It takes at least two to make a team, and when you have a good team, you can achieve great things. To see a great team like this in action, all you need to do is travel to Central Finland.
As a young girl, Anna Paananen had several career aspirations, ranging from nature guide to veterinary surgeon. When it was time to decide what career path to follow, Anna set off to Kuopio to study timber engineering.
– I suppose my decision was partly driven by laziness, since the distance to the school was quite short, Anna laughs. – However, I’ve never regretted my decision. I leave for work with a smile on my face every morning.
Working as the Logistics Manager of Iisveden Metsä, Anna genuinely enjoys her job. The workplace is male-dominated, but that does not affect Anna’s day-to-day routines:
– We work together as a team.
Anna works closely with Jussi Rossi, the sawmill’s Production Manager, who worked in a number of roles in the sawmill before starting in his current position. Jussi started as a Fire Watcher working in the summers and after obtaining his forestry engineer diploma in 2009, he worked in every role in the production line before becoming a foreman, overseeing development projects and finally starting in his current role, liaising between the production and sales teams.
– I would describe my role as a combination of the duties of a director of production, production manager and production planner. We are a small company, so what you do is more important than your actual title. What matters the most is doing your job properly, Jussi explains.
Jussi had a clear idea of his future career when he was fairly young, but spending a gap year in the peacekeeping forces after graduating solidified his plans. When the family farm needed to be taken over by the next generation, Jussi decided to leave the public safety industry behind and settle down in the area he grew up in.
– I now have a good and safe job only 10 kilometres away from home – what more could I ask for? Jussi says.
Putting the pieces together
Working in a sawmill is never stagnant; if one component changes, it may cause a domino effect across the entire production chain. To keep the pieces of the puzzle together, sawmill workers must have great troubleshooting skills and the ability to stand behind the decisions they’ve made.
– Jussi doesn’t waste time ruminating over small details. Instead, he finds solutions to problems quickly even when he’s under pressure. As for me, I’d say my strength is that I rarely lose my cool. It’s a useful trait when you need to supply the same materials to three different places at the same time, says Anna.

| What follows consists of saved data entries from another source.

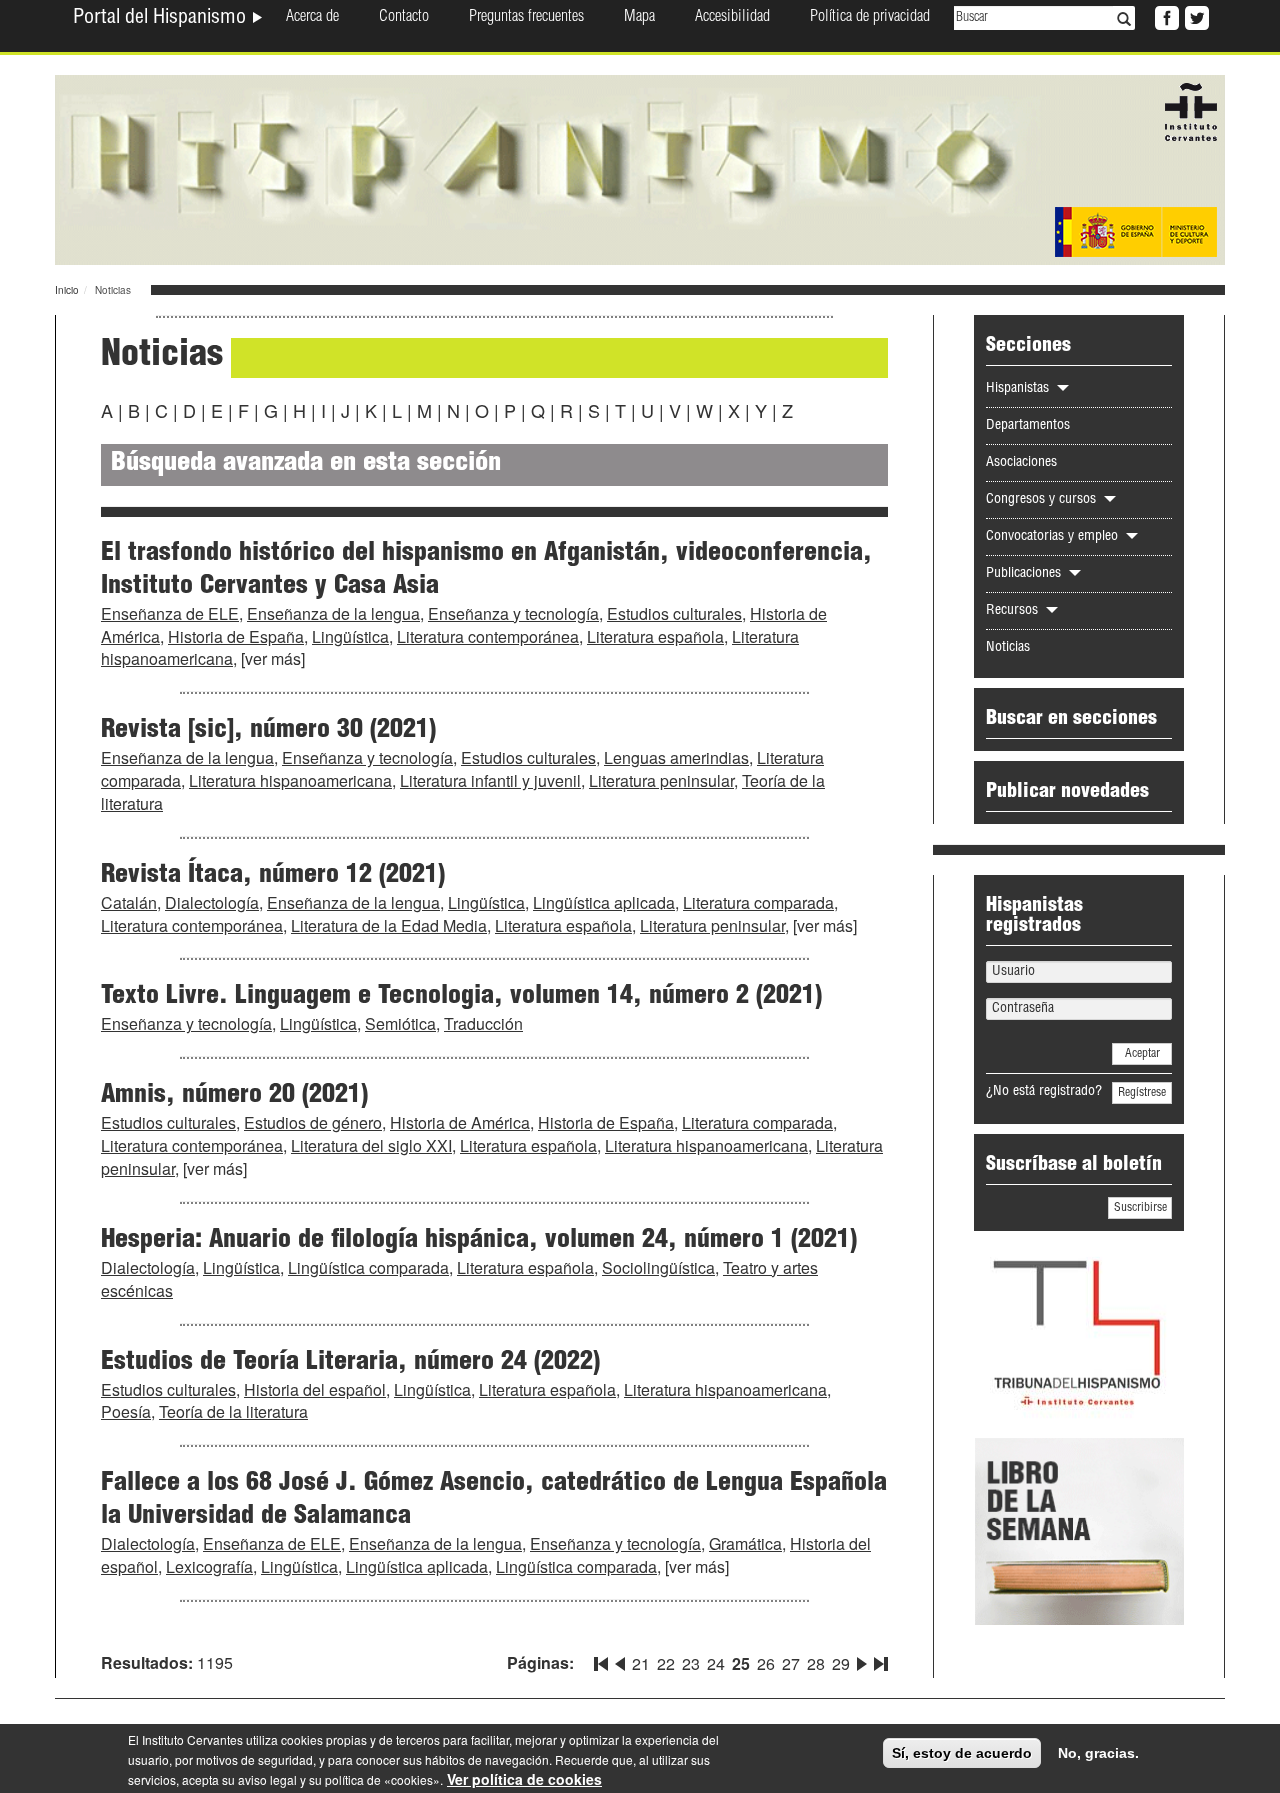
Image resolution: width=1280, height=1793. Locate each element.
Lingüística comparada (368, 1267)
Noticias (1008, 648)
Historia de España (236, 636)
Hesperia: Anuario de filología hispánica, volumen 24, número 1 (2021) (479, 1241)
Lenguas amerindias (676, 757)
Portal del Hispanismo (162, 19)
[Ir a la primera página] (603, 1660)
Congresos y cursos (1043, 500)
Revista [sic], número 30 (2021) (268, 731)
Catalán (129, 902)
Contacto (404, 18)
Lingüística (350, 636)
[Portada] (640, 168)
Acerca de (312, 18)
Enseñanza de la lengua (333, 613)
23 (691, 1663)
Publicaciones (1025, 574)
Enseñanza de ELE (170, 613)
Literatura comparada (758, 902)
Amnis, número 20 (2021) (234, 1096)
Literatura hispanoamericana (290, 780)
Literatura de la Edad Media (389, 925)
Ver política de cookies (524, 1779)
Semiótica (400, 1023)
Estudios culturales (674, 613)
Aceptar (1142, 1054)
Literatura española (655, 636)
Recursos (1014, 611)
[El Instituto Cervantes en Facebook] (1165, 16)
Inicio (67, 290)
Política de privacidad (870, 18)
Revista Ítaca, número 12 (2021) (273, 876)
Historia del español (315, 1389)
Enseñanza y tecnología (513, 613)
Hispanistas (1019, 389)
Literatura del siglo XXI (371, 1145)
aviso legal (267, 1779)
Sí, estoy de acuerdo (962, 1753)
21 (641, 1663)
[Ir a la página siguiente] (862, 1660)
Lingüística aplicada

– Anna is meticulous even when she’s busy and she can maintain the same quality every day. I always endeavour to prepare well-written instructions to keep things running smoothly. If something is then changed in production planning, the entire production process may need to be restructured.
On the other hand, the small sawmill is able react to changes quickly with the goal of delivering an end result that satisfies every party, Jussi adds.
– It’s rewarding to see the results of your work after solving a problem, Anna says.
– Whether it’s satisfied customers or breaking a previous production record, it’s always rewarding when you succeed in something, Jussi agrees.
Freedom and responsibility
Both Anna and Jussi value their freedom to schedule their weeks in a way they see best.
– Our supervisor has succeeded in creating an atmosphere where no one breathes down your neck and everyone can work in a manner that best suits them to achieve our joint goals. We are not forced to fit the same mould, and help is always available if we need it, Jussi says.
Freedom goes hand in hand with responsibility. In challenging situations, it is important that everyone can work together smoothly.
– Even though Jussi and I have our own duties and a clear division of responsibilities, we work as a team and can always bounce ideas off each other, Anna explains.
A clear division of responsibilities means that everyone knows what they need to do during hectic times. However, the roles also entail a lot of details not specified in the job description, such as matters that might be plainly obvious to some, but not to others.
– These things are not in books, so you just have to know them. This is where experience comes in, as it makes it easier to make decisions, Jussi explains.
On days when everything seems to be going wrong, it’s important to be able to rely on your routines and co-workers.
– It’s great sitting next to a co-worker you know and whose support you can rely on in a tricky situation. At the end of the day, it’s definitely an important asset.